Electronic health records (EHRs) have been used as a valuable data source for phenotyping. However, this method suffers from inherent data quality issues like data missingness. As patient self-reported health data are increasingly available, it is useful to know how the two data sources compare with each other for phenotyping. This study addresses this research question. We used self-reported diabetes status for 2,249 patients treated at Columbia University Medical Center and the well-known eMERGE EHR phenotyping algorithm for Type 2 diabetes mellitus (DM2) to conduct the experiment. The eMERGE algorithm achieved high specificity (.97) but low sensitivity (.32) among this patient cohort. About 87% of the patients with self-reported diabetes had at least one ICD-9 code, one medication, or one lab result supporting a DM2 diagnosis, implying the remaining 13% may have missing or incorrect self-reports. We discuss the tradeoffs in both data sources and in combining them for phenotyping.
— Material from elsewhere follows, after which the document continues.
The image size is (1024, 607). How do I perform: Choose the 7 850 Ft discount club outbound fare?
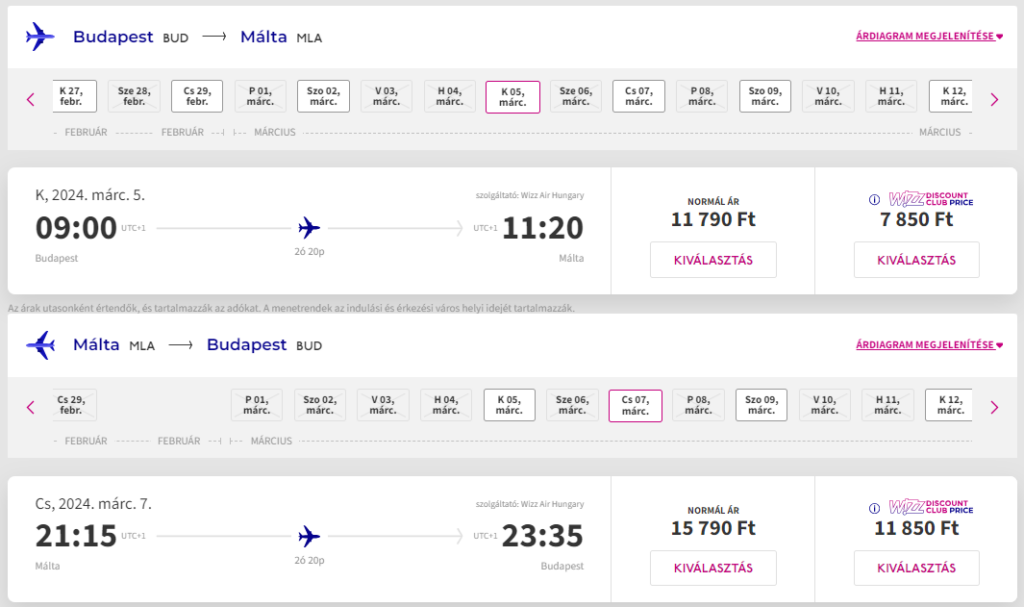pyautogui.click(x=916, y=260)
电子健康记录(EHRs)已被用作表型分析的重要数据源。然而,这种方法存在固有的数据质量问题,如数据缺失。随着患者自我报告的健康数据越来越多,了解这两种数据源在表型分析方面如何相互比较是很有用的。本研究解决了这个研究问题。我们使用了哥伦比亚大学医学中心治疗的2249名患者的自我报告糖尿病状态,以及著名的2型糖尿病(DM2)的eMERGE电子健康记录表型分析算法来进行实验。在这个患者队列中,eMERGE算法具有较高的特异性(0.97),但敏感性较低(0.32)。约87%自我报告患有糖尿病的患者至少有一个支持DM2诊断的ICD-9编码、一种药物或一项实验室检查结果,这意味着其余13%的患者可能存在自我报告缺失或错误的情况。我们讨论了两种数据源以及将它们结合用于表型分析的权衡。